Health Care for Transgender Youth Is Taking Root in the US
A growing number of clinics are providing specialty care to transgender kids, who are at a higher risk of suicide and substance abuse than their cisgender peers.
In 2012, when he was a medical resident at Washington University Medical School in St. Louis, Missouri, Chris Lewis attended a meeting for parents of transgender children. He was surprised to hear them discuss the harassment, discrimination, and incompetency that their children faced within the medical system.
But that’s likely old news to many members of the transgender community. Almost 30 percent of transgender patients have been harassed in a medical setting, according to a report by the National Center for Transgender Equality and the National Gay and Lesbian Task Force. Half of the patients polled said they had to educate their doctors about transgender health care.
“When you’re going through medical school,” said Lewis, “you get taught about all sorts of rare and very not-common diseases.” But, he added, “Very rarely are people given more than an hour lecture, if an hour, on transgender health.”

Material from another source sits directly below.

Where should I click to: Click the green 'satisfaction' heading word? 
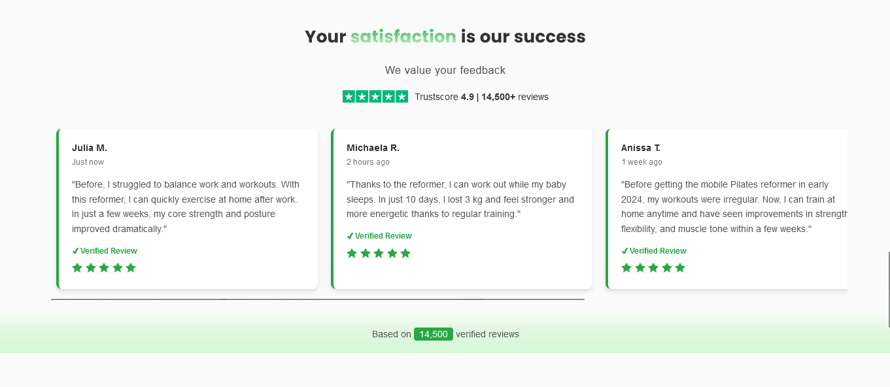403,37
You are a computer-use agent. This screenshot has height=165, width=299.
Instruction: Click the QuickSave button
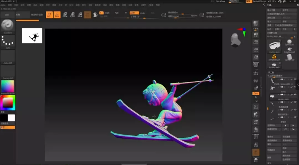[x=220, y=1]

Lewis continued his outreach to transgender patients during the remainder of his medical fellowship. Now, five years later and with Lewis’s help, Washington University and St. Louis Children’s Hospital opened the Transgender Center of Excellence, the first health clinic for transgender youth in St. Louis.
The clinic is part of a growing network of roughly 40 clinics nationwide serving transgender youth and their families. Most of the other healthcare clinics for transgender youth are on the coasts, said Lewis, who serves as the center’s co-director. The next closest clinic that caters to transgender youth is over 250 miles away in Kansas City.
“There’s not as much for the central portion of the country,” Lewis said.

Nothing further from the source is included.